* Excerpt to read:
Many of the Liquidators were also part of the construction of the “sarcophagus,” a massive cover that was placed over the ruined reactor. Many of them would go on to bear the “Chernobyl necklace,” a scar at the base of the neck, one that marks them for their missing thyroid, which had turned malignant after their radiation poisoning.
It is a scar that takes a very long time to fade.
The death toll of the Liquidators fluctuates across documents and agencies, a complicated picture to decipher in the wake of the fall of the Soviet Union. The death toll is still in motion, as the long term consequences of their radiation exposure come to surface in their bodies. Those who live are accorded something akin to a veteran status, eligible for government benefits, but this support has been complicated by bureaucratic steps and court appeals for many.
Inside my package from Belarus, is a badge. I opened the envelop in the post office parking lot on Saturday, carefully unwrapping it and pouring it into my hand. Illustrations of alpha, beta and gamma rays dance across turquoise medal, surrounding a single drop of blood. Someone who contributed to saving Europe—and the world—from nuclear catastrophe, was awarded this badge.
I have no way of knowing who they are.
Chernobyl happened when I was two. But I’ve known the story of Chernobyl since I was a child. I would press my head against my father’s arm when he would come home from work, and I would play the dosimeters attached to his badge as he ate dinner, and I asked him to tell me about science I wouldn’t understand till I was much older. As a teenager, I would wipe his face with a wet wash cloth, listening to his shallow breathing as he retold the story of Chernobyl to me, a horrifying event that happened a world away from us, while my father was working at a reactor considered far safer.
I don’t know if the person who once held this badge in their hand had children, or if they’re even alive. But for them, and my scientist father, for history and past sacrifice, the badge now lives in my home. So someone who can remember, will remember. Always.

* Recorded information:
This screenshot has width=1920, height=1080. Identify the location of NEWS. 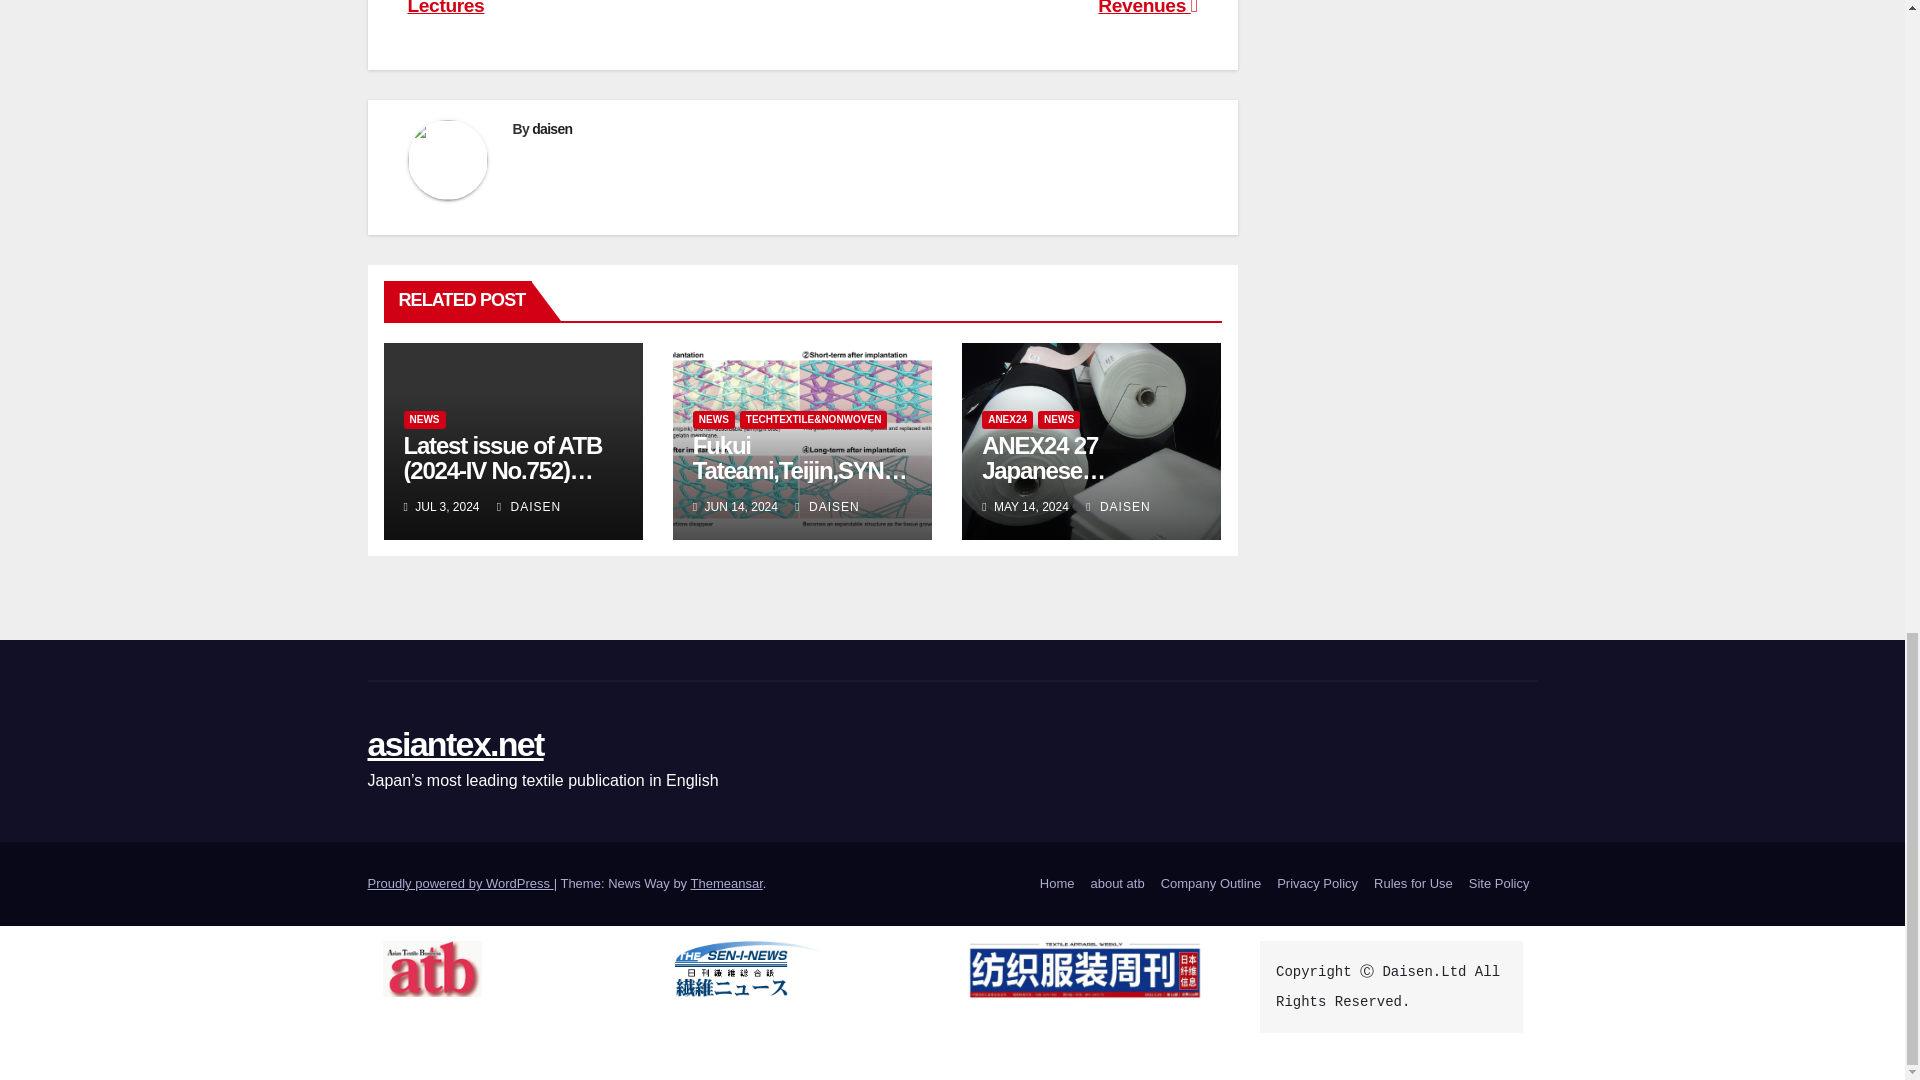
(714, 420).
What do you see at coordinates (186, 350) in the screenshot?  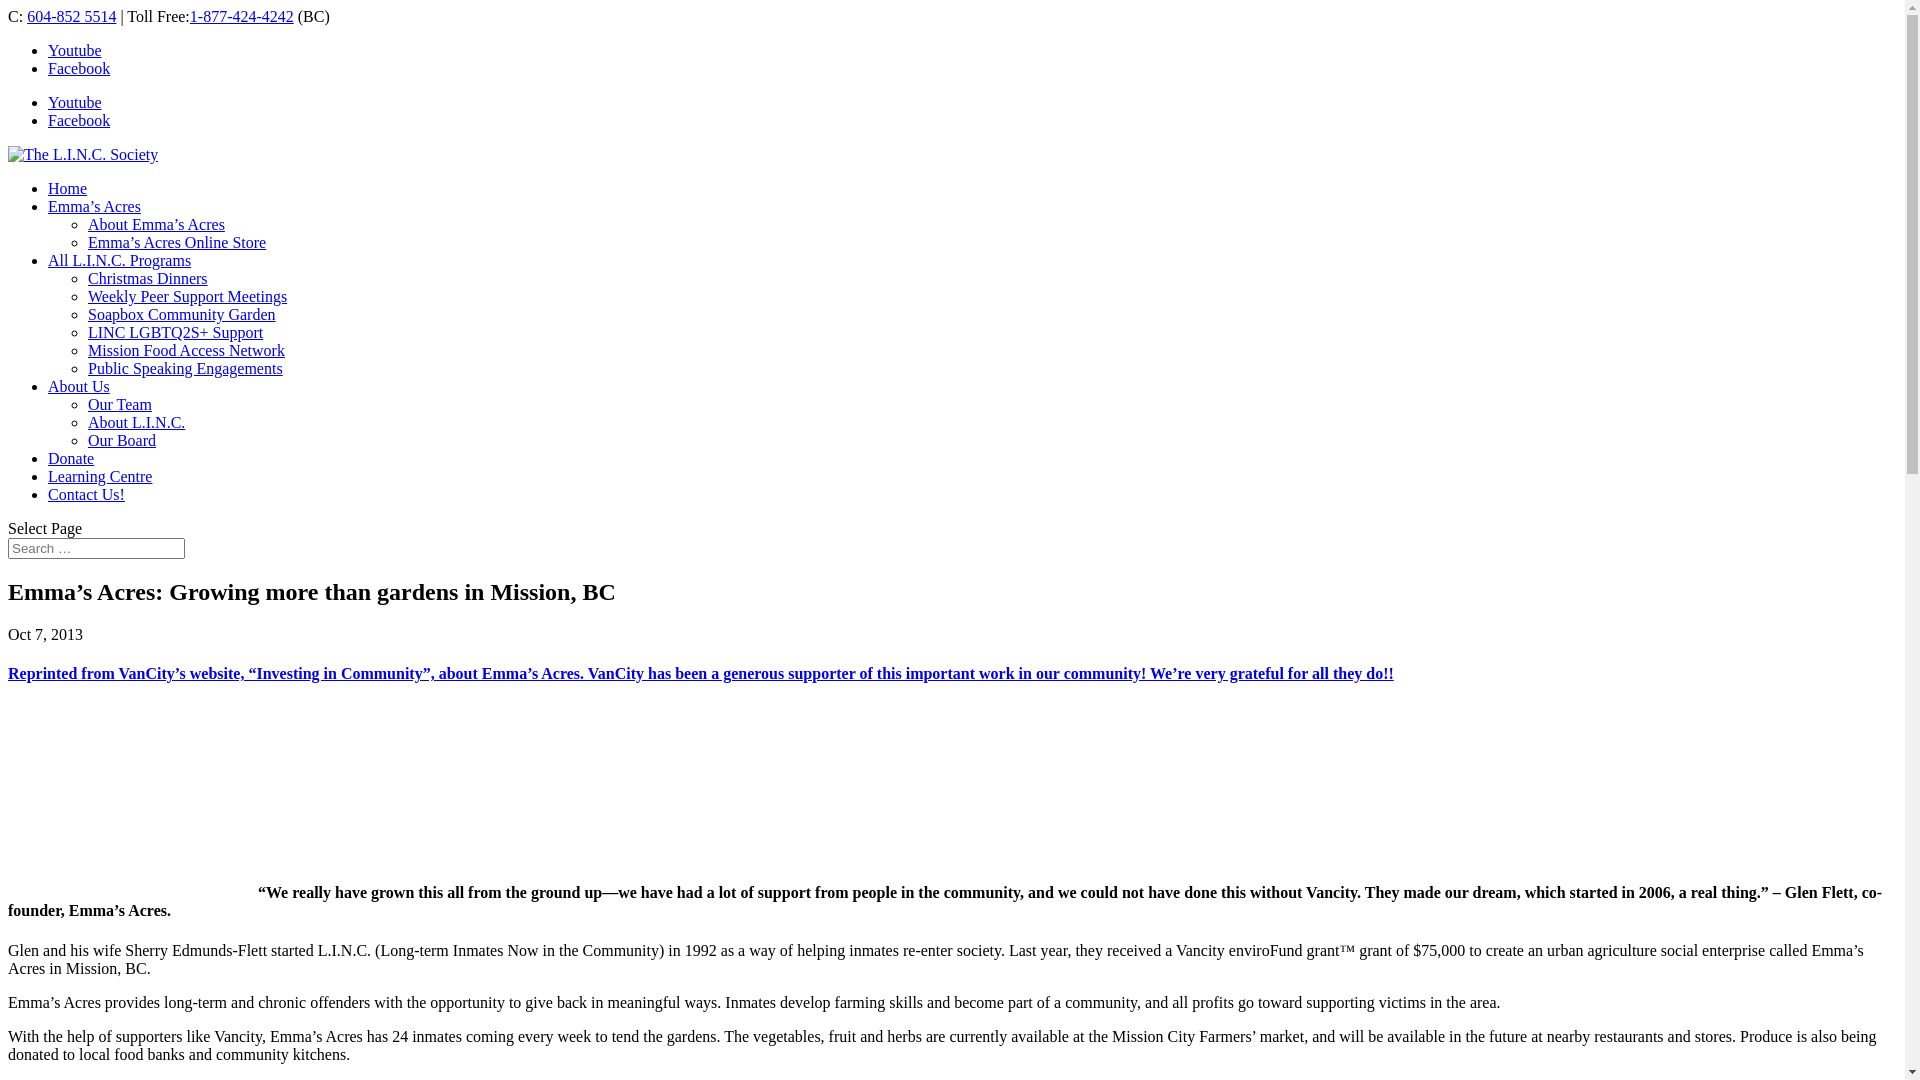 I see `Mission Food Access Network` at bounding box center [186, 350].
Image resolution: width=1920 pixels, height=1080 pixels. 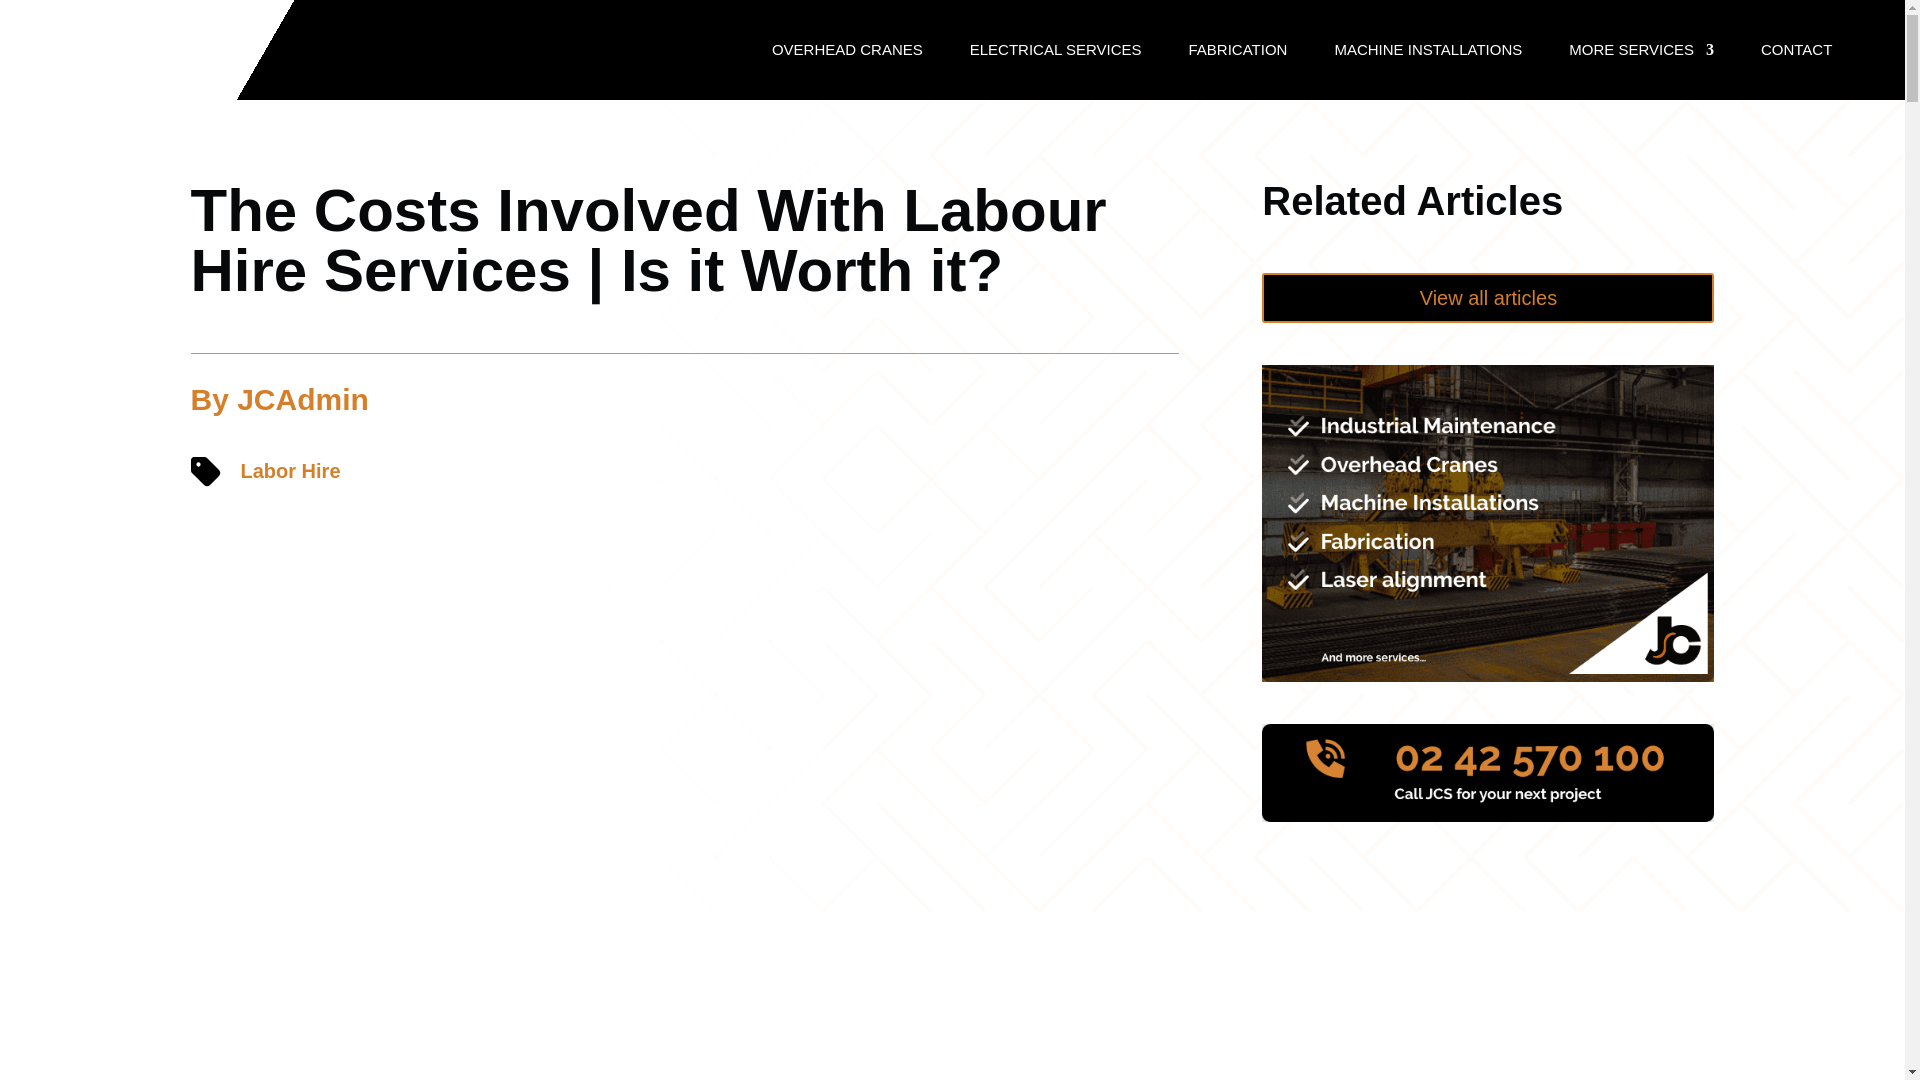 I want to click on MORE SERVICES, so click(x=1641, y=49).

* Problem:
Write out word for word the stretch of the Chernobyl passage from "It is a scar" through "appeals for many.". The material has no connection to the Chernobyl passage.

* Exercise solution:
It is a scar that takes a very long time to fade.
The death toll of the Liquidators fluctuates across documents and agencies, a complicated picture to decipher in the wake of the fall of the Soviet Union. The death toll is still in motion, as the long term consequences of their radiation exposure come to surface in their bodies. Those who live are accorded something akin to a veteran status, eligible for government benefits, but this support has been complicated by bureaucratic steps and court appeals for many.